Goblin Slayer LN - Volume 14 Chapter 9
Mungkin sudah bertahun-tahun kemudian—atau hanya beberapa saat.
“Aduh!”
Seorang gadis terjun dengan kepala lebih dulu ke gundukan salju, suaranya teredam oleh arus. Melepaskan dirinya dari salju di sepanjang punggung gunung, dia mengerang dengan menyedihkan. Dia tidak tahu dia telah menginjak apa yang disebut “cornice salju.” Tidak tahu bahwa jika keberuntungannya buruk—jika dadunya buruk—dia akan jatuh begitu saja ke kaki gunung. Dia tidak tahu bahwa dalam hal ini, dagingnya akan terkoyak oleh bebatuan tajam dan es setajam baja.
Tapi bagaimanapun, tidak ada yang terjadi. Dia hanya mengutuk kecanggungannya sendiri dan salju yang nakal, menarik mulutnya ke bawah dengan cemberut. Dia menggelengkan kepalanya, dan rambut hitam yang jatuh di bawah ikat kepala lapis bajanya mengepul, kepingan salju berjatuhan darinya. Dia tampak seperti kelinci yang terlalu bersemangat untuk menunggu musim semi—dan faktanya, tidak ada banyak perbedaan antara dia dan hewan yang begitu rentan.
Mereka benar tentang tidak pergi ke lembah.
Itulah yang dikatakan petualang yang lebih berpengalaman sebelum dia pergi: “Bahkan jika kamu tersesat, jangan turun ke lembah. Naik ke punggungan.”

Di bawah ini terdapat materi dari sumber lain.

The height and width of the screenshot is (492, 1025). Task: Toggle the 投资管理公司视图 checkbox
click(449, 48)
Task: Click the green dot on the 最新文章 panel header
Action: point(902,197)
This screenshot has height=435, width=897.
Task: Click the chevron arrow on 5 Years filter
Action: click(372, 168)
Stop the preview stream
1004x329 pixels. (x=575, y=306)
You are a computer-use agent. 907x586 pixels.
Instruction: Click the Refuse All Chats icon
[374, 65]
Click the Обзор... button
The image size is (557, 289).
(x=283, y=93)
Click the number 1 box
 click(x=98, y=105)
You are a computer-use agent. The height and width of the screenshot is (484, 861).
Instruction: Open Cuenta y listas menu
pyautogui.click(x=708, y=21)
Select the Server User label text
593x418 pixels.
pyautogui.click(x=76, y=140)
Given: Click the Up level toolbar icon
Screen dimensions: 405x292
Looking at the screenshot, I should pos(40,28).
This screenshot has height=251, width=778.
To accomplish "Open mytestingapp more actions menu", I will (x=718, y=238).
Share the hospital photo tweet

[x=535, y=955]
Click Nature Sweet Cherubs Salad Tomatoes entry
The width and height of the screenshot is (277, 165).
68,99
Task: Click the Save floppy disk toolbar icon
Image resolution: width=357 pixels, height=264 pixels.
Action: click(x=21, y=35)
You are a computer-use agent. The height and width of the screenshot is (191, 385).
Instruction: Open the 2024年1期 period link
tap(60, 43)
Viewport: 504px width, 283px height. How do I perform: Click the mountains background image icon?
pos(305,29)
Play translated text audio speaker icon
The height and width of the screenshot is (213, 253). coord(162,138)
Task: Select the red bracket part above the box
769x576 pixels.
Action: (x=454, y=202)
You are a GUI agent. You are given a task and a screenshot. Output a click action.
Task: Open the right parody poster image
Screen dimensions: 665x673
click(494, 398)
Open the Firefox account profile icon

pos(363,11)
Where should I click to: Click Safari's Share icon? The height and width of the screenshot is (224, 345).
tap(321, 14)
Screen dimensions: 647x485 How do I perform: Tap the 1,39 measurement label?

Dia tidak benar-benar mengerti mengapa ini adalah hal yang benar untuk dilakukan. Bahkan sekarang, dia tidak bisa menolak gagasan bahwa lembah pada akhirnya harus mengarah ke desa. Sebenarnya, gadis itu tidak sepenuhnya mengerti apa itu “lembah” ini. Dia memiliki perasaan samar bahwa itu adalah tempat air mengalir.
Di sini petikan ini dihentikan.